8. Mechanism Underlying Allelopathy

The entire procedure of allelopathy activates through allelochemicals. Plant allelochemicals are discharged into the surroundings through plant parts, including leaves, fruits, seeds, flowers, stem, bark, and roots. Plant allelochemicals are composed of several compounds, namely, aldehydes, organic acids, ketones, lactones, fatty acids, quinines, amino acids, coumarins, flavonoids, tannins, phenolics, terpenoids, purines, alkaloids, and other compounds [156]. In the environment, allelochemicals are released through leaching, volatilization and exudation [157]. These processes are influenced by biotic and abiotic pressure, plant species, age and organs [23]. Targeted plants can be affected by allelochemicals either positively or negatively. The growth and development of targeted species can be enhanced or suppressed by the released allelochemicals (Figure 1). In positive allelopathy, allelochemicals modulate cell membranes, growth regulatory substances and enzymes to increase the growth and yield of the targeted plants [3]. Allelochemicals influence several growth hormones and enzymes to improve root capability to absorb mineral contents and water efficiently.
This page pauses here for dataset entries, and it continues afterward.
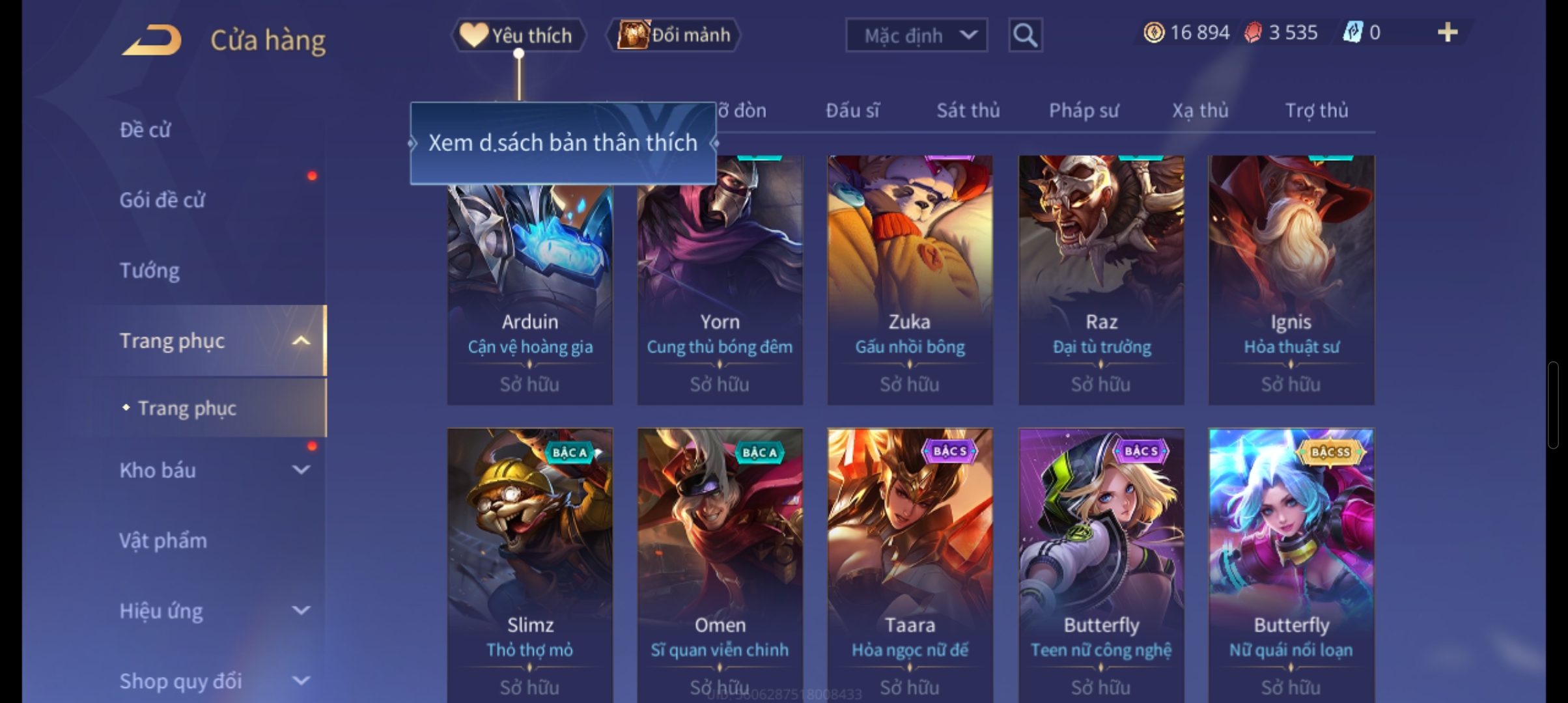Open the Tướng sidebar menu

(x=149, y=270)
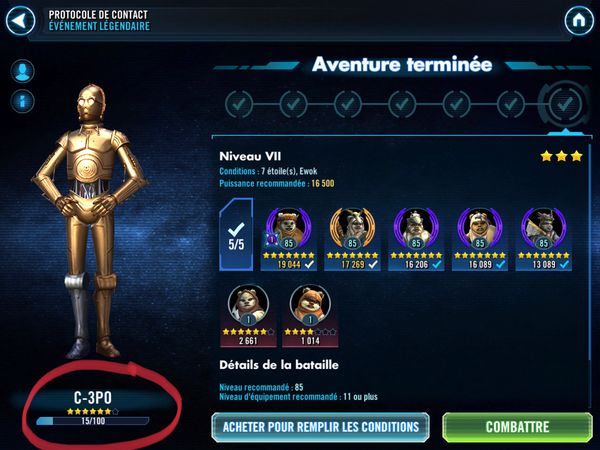This screenshot has width=600, height=450.
Task: Go to the home screen icon
Action: (x=579, y=20)
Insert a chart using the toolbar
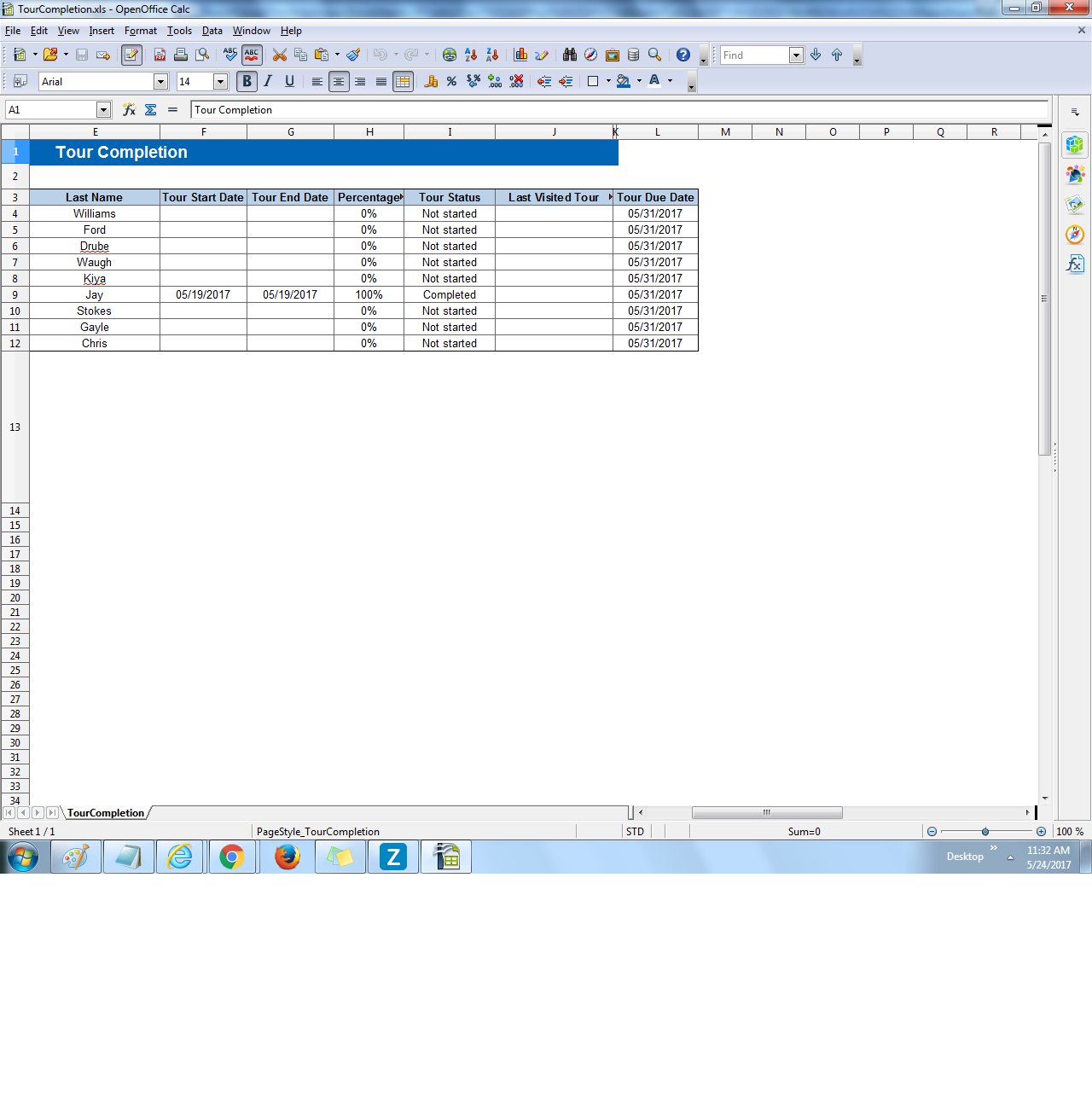Screen dimensions: 1092x1104 point(520,55)
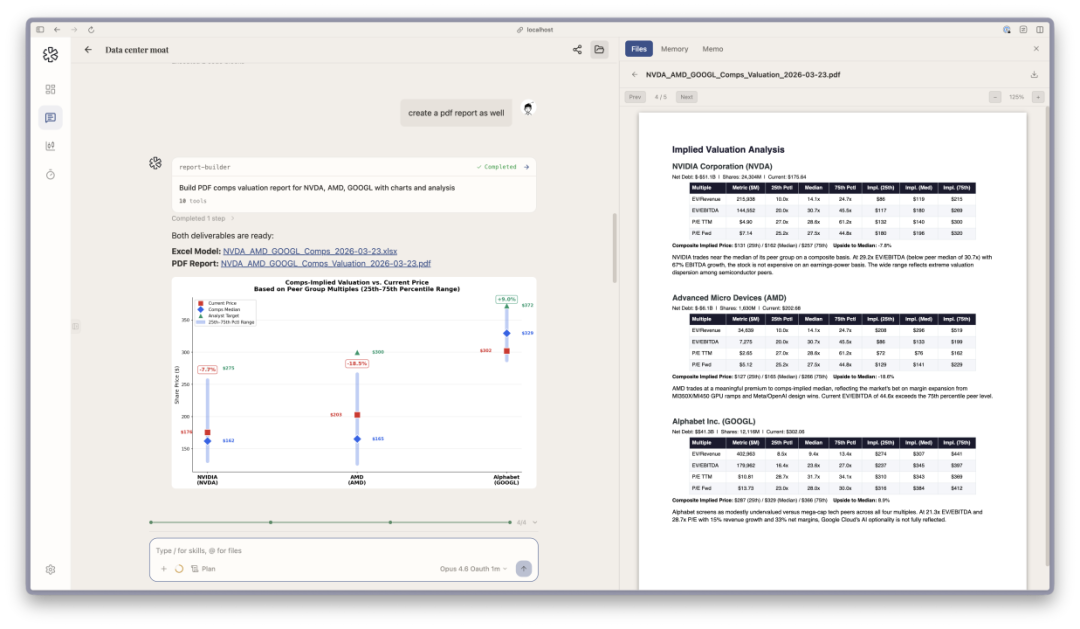The width and height of the screenshot is (1080, 629).
Task: Open the timer icon in sidebar
Action: (x=50, y=174)
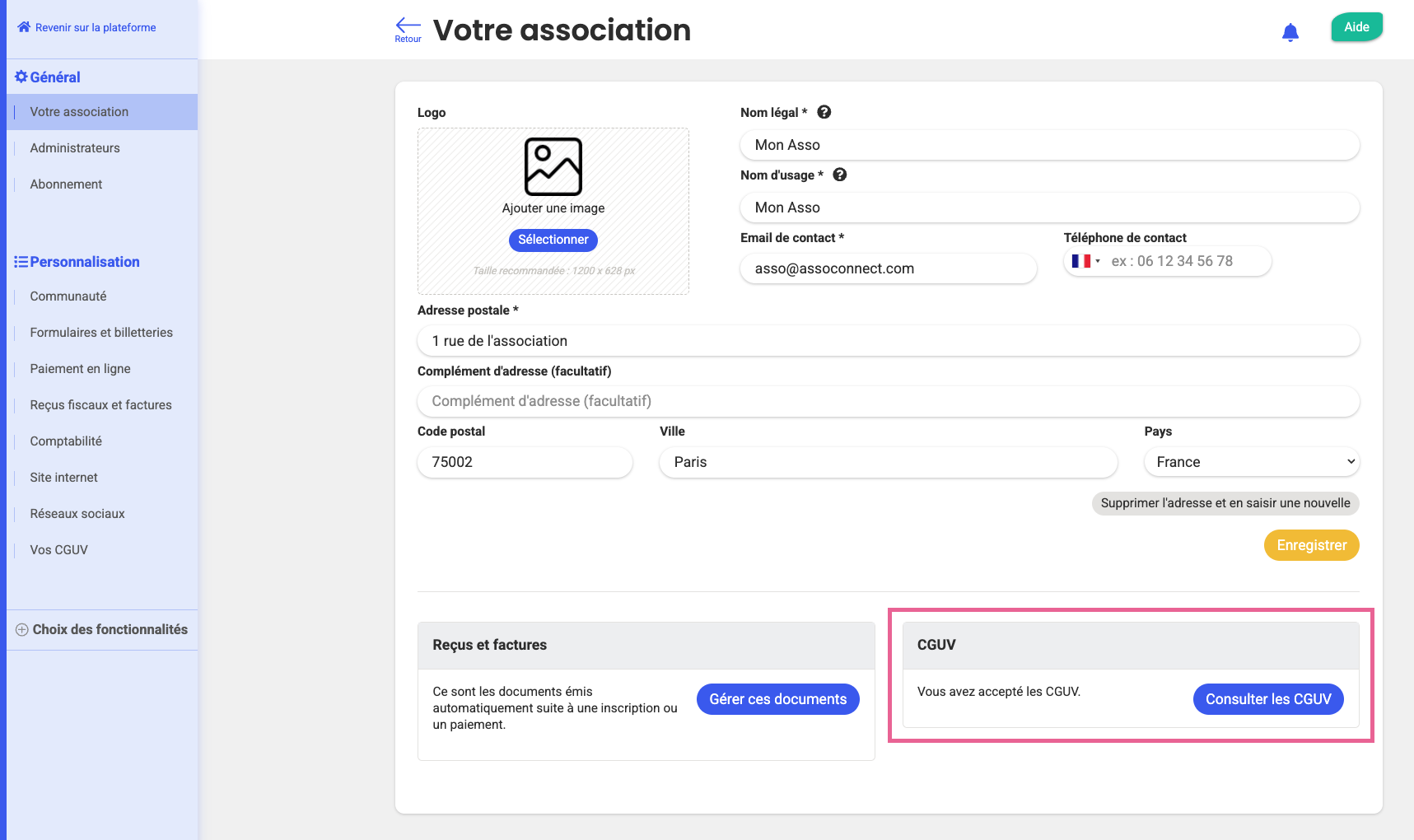Click Sélectionner to choose a logo
The width and height of the screenshot is (1414, 840).
click(x=553, y=240)
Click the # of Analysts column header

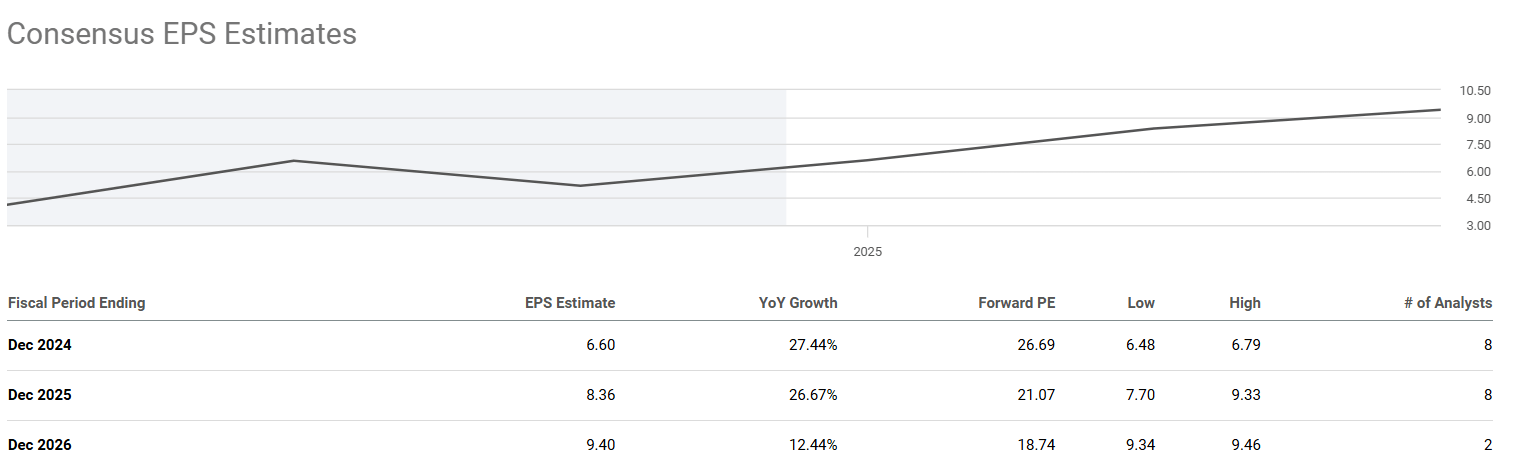[x=1446, y=303]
Growth stimulation of root hairs and the development of roots, allowing them to absorb water and mineral contents efficiently, are examples of positive allelopathy [37]. This can be accomplished by altering membrane permeability and speeding up cell division in response to various enzymes and growth hormones. They were furthermore facilitating soil microorganisms that can improve the roots’ ability to absorb nutrients and water.
Allelochemicals from donor plants connect with vulnerable plants and create a negative effect on their functions and growth. This is called negative allelopathy. Negative allelopathy occurs when plants want to dominate other living organisms in a certain environment [53]. Allelochemicals affect the production, functions, contents, and activities of distinct enzymes in diverse ways. Previous research demonstrated chlorogenic acid, caffeic acid, and catechol to suppress the main enzyme—phosphorylase—involved in seed germination [158]. Allelochemicals influence plant growth by altering several stages of respiration, including electron transfer in mitochondria, oxidative phosphorylation, CO2 production, and ATP enzyme activity. Allelochemicals can affect regulatory systems such as DNA intercalation, DNA polymerase I inhibition, and protein biosynthesis inhibition linked to decreased plant development. After being exposed to allelochemicals, recipient plants may create reactive oxygen species (ROS) and modify antioxidant enzyme activity in the contact area. Eventually, rapid protein degradation and apoptosis or necrosis occurred from this oxidative imbalance [3]. Allelochemicals change cell permeability and membrane function when exposed at sufficient concentrations, which may result in cellular content leakage and, as a result, cell death via apoptosis and necrosis. Allelochemicals can regularly influence the activity of Na+/K+ pumps involved in ion absorption across the plasma membrane in living roots, inhibiting the growth of target plants.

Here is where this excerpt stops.